WHAT THE EXERCISE ASKS
The full listing is needed, transcribed word for word.

SOURCE DATA
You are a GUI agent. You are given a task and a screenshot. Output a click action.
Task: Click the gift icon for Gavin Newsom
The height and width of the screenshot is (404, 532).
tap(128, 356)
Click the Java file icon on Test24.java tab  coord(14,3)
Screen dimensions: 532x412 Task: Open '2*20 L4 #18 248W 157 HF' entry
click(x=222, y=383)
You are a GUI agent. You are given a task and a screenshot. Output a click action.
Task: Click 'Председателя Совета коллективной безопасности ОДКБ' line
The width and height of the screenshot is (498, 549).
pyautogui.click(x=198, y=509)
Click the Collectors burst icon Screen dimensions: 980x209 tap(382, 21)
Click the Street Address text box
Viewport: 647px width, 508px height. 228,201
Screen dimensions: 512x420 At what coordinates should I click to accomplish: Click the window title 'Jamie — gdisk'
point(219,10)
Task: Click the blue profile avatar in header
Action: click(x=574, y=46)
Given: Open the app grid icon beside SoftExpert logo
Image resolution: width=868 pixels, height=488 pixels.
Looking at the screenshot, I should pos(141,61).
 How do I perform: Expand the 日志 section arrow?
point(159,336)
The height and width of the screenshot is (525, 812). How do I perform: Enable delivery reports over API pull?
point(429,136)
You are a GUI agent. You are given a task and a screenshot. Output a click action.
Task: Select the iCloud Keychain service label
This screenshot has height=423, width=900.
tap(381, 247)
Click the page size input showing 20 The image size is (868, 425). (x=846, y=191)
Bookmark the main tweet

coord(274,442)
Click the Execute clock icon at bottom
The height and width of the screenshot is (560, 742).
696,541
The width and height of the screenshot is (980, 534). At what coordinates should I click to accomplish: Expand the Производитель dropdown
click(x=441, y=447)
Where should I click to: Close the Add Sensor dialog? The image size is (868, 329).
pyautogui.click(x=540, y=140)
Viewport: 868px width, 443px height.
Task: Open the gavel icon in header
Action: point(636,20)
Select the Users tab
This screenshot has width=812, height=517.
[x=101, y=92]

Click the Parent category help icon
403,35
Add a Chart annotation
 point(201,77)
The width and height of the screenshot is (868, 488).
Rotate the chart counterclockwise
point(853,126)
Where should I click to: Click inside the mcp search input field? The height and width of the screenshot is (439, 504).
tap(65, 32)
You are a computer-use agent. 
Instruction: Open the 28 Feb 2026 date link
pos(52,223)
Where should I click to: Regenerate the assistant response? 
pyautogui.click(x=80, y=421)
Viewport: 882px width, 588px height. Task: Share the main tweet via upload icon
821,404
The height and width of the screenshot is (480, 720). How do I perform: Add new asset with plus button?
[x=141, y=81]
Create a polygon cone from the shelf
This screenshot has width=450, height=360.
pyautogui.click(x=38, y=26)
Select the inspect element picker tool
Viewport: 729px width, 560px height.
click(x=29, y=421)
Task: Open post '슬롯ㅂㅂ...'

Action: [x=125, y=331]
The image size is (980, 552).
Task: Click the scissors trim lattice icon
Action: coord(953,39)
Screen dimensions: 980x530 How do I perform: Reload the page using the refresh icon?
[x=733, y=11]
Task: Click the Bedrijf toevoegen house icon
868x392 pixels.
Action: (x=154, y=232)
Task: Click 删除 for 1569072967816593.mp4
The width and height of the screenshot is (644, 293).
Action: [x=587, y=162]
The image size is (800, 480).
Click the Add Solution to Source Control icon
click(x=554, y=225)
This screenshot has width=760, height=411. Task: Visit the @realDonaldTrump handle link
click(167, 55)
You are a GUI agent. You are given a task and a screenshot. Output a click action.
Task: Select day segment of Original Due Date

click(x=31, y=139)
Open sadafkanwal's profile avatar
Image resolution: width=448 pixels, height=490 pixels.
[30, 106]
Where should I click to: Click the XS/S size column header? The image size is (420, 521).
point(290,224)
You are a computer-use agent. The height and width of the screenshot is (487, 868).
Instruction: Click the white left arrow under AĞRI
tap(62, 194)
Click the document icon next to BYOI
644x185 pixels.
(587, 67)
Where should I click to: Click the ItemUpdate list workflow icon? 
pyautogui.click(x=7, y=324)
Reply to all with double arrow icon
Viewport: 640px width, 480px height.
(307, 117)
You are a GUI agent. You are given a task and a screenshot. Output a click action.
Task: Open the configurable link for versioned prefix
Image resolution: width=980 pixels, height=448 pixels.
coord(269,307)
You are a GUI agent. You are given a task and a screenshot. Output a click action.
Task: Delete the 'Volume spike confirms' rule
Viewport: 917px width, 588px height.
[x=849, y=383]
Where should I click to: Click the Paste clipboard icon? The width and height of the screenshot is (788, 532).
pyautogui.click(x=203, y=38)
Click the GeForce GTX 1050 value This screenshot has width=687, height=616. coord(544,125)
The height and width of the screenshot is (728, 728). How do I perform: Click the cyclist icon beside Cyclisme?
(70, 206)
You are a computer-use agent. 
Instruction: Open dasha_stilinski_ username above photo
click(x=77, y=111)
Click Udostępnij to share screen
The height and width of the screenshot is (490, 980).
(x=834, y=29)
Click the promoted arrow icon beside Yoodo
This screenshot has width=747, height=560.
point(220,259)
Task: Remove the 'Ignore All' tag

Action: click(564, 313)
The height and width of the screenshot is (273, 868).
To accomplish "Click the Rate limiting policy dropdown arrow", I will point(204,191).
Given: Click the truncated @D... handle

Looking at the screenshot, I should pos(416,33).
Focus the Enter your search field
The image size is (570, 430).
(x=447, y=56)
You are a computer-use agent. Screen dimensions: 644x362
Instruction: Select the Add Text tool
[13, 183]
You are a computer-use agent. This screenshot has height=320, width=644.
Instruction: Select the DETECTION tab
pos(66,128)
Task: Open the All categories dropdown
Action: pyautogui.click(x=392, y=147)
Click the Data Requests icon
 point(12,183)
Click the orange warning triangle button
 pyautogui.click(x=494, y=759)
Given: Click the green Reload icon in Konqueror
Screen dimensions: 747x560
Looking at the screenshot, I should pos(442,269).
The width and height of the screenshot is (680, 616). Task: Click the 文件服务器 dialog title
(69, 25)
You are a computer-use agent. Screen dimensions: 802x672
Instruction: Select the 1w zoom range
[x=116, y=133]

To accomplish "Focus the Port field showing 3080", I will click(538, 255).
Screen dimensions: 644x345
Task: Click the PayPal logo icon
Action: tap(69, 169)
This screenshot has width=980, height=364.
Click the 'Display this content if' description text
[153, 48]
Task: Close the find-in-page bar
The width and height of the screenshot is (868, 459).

EXPECTED ANSWER
You are a GUI agent. You are given a task and a screenshot. Output a click action.
Task: Click the gift icon for Gavin Newsom
The height and width of the screenshot is (404, 532).
tap(128, 356)
Click the Java file icon on Test24.java tab  coord(14,3)
Screen dimensions: 532x412 Task: Open '2*20 L4 #18 248W 157 HF' entry
click(x=222, y=383)
You are a GUI agent. You are given a task and a screenshot. Output a click action.
Task: Click 'Председателя Совета коллективной безопасности ОДКБ' line
The width and height of the screenshot is (498, 549).
pyautogui.click(x=198, y=509)
Click the Collectors burst icon Screen dimensions: 980x209 tap(382, 21)
Click the Street Address text box
Viewport: 647px width, 508px height. 228,201
Screen dimensions: 512x420 At what coordinates should I click to accomplish: Click the window title 'Jamie — gdisk'
point(219,10)
Task: Click the blue profile avatar in header
Action: click(x=574, y=46)
Given: Open the app grid icon beside SoftExpert logo
Image resolution: width=868 pixels, height=488 pixels.
Looking at the screenshot, I should pos(141,61).
 How do I perform: Expand the 日志 section arrow?
point(159,336)
The height and width of the screenshot is (525, 812). How do I perform: Enable delivery reports over API pull?
point(429,136)
You are a GUI agent. You are given a task and a screenshot. Output a click action.
Task: Select the iCloud Keychain service label
This screenshot has height=423, width=900.
tap(381, 247)
Click the page size input showing 20 The image size is (868, 425). (x=846, y=191)
Bookmark the main tweet

coord(274,442)
Click the Execute clock icon at bottom
The height and width of the screenshot is (560, 742).
696,541
The width and height of the screenshot is (980, 534). At what coordinates should I click to accomplish: Expand the Производитель dropdown
click(x=441, y=447)
Where should I click to: Close the Add Sensor dialog? The image size is (868, 329).
pyautogui.click(x=540, y=140)
Viewport: 868px width, 443px height.
Task: Open the gavel icon in header
Action: point(636,20)
Select the Users tab
This screenshot has width=812, height=517.
[x=101, y=92]

Click the Parent category help icon
403,35
Add a Chart annotation
 point(201,77)
The width and height of the screenshot is (868, 488).
Rotate the chart counterclockwise
point(853,126)
Where should I click to: Click inside the mcp search input field? The height and width of the screenshot is (439, 504).
tap(65, 32)
You are a computer-use agent. 
Instruction: Open the 28 Feb 2026 date link
pos(52,223)
Where should I click to: Regenerate the assistant response? 
pyautogui.click(x=80, y=421)
Viewport: 882px width, 588px height. Task: Share the main tweet via upload icon
821,404
The height and width of the screenshot is (480, 720). How do I perform: Add new asset with plus button?
[x=141, y=81]
Create a polygon cone from the shelf
This screenshot has width=450, height=360.
pyautogui.click(x=38, y=26)
Select the inspect element picker tool
Viewport: 729px width, 560px height.
click(x=29, y=421)
Task: Open post '슬롯ㅂㅂ...'

Action: [x=125, y=331]
The image size is (980, 552).
Task: Click the scissors trim lattice icon
Action: coord(953,39)
Screen dimensions: 980x530 How do I perform: Reload the page using the refresh icon?
[x=733, y=11]
Task: Click the Bedrijf toevoegen house icon
868x392 pixels.
Action: (x=154, y=232)
Task: Click 删除 for 1569072967816593.mp4
The width and height of the screenshot is (644, 293).
Action: [x=587, y=162]
The image size is (800, 480).
Click the Add Solution to Source Control icon
click(x=554, y=225)
This screenshot has width=760, height=411. Task: Visit the @realDonaldTrump handle link
click(167, 55)
You are a GUI agent. You are given a task and a screenshot. Output a click action.
Task: Select day segment of Original Due Date

click(x=31, y=139)
Open sadafkanwal's profile avatar
Image resolution: width=448 pixels, height=490 pixels.
[30, 106]
Where should I click to: Click the XS/S size column header? The image size is (420, 521).
point(290,224)
You are a computer-use agent. The height and width of the screenshot is (487, 868).
Instruction: Click the white left arrow under AĞRI
tap(62, 194)
Click the document icon next to BYOI
644x185 pixels.
(587, 67)
Where should I click to: Click the ItemUpdate list workflow icon? 
pyautogui.click(x=7, y=324)
Reply to all with double arrow icon
Viewport: 640px width, 480px height.
(307, 117)
You are a GUI agent. You are given a task and a screenshot. Output a click action.
Task: Open the configurable link for versioned prefix
Image resolution: width=980 pixels, height=448 pixels.
coord(269,307)
You are a GUI agent. You are given a task and a screenshot. Output a click action.
Task: Delete the 'Volume spike confirms' rule
Viewport: 917px width, 588px height.
[x=849, y=383]
Where should I click to: Click the Paste clipboard icon? The width and height of the screenshot is (788, 532).
pyautogui.click(x=203, y=38)
Click the GeForce GTX 1050 value This screenshot has width=687, height=616. coord(544,125)
The height and width of the screenshot is (728, 728). How do I perform: Click the cyclist icon beside Cyclisme?
(70, 206)
You are a computer-use agent. 
Instruction: Open dasha_stilinski_ username above photo
click(x=77, y=111)
Click Udostępnij to share screen
The height and width of the screenshot is (490, 980).
(x=834, y=29)
Click the promoted arrow icon beside Yoodo
This screenshot has width=747, height=560.
point(220,259)
Task: Remove the 'Ignore All' tag

Action: click(564, 313)
The height and width of the screenshot is (273, 868).
To accomplish "Click the Rate limiting policy dropdown arrow", I will point(204,191).
Given: Click the truncated @D... handle

Looking at the screenshot, I should pos(416,33).
Focus the Enter your search field
The image size is (570, 430).
(x=447, y=56)
You are a computer-use agent. Screen dimensions: 644x362
Instruction: Select the Add Text tool
[13, 183]
You are a computer-use agent. This screenshot has height=320, width=644.
Instruction: Select the DETECTION tab
pos(66,128)
Task: Open the All categories dropdown
Action: pyautogui.click(x=392, y=147)
Click the Data Requests icon
 point(12,183)
Click the orange warning triangle button
 pyautogui.click(x=494, y=759)
Given: Click the green Reload icon in Konqueror
Screen dimensions: 747x560
Looking at the screenshot, I should pos(442,269).
The width and height of the screenshot is (680, 616). Task: Click the 文件服务器 dialog title
(69, 25)
You are a computer-use agent. Screen dimensions: 802x672
Instruction: Select the 1w zoom range
[x=116, y=133]

To accomplish "Focus the Port field showing 3080", I will click(538, 255).
Screen dimensions: 644x345
Task: Click the PayPal logo icon
Action: tap(69, 169)
This screenshot has width=980, height=364.
Click the 'Display this content if' description text
[153, 48]
Task: Close the find-in-page bar
The width and height of the screenshot is (868, 459).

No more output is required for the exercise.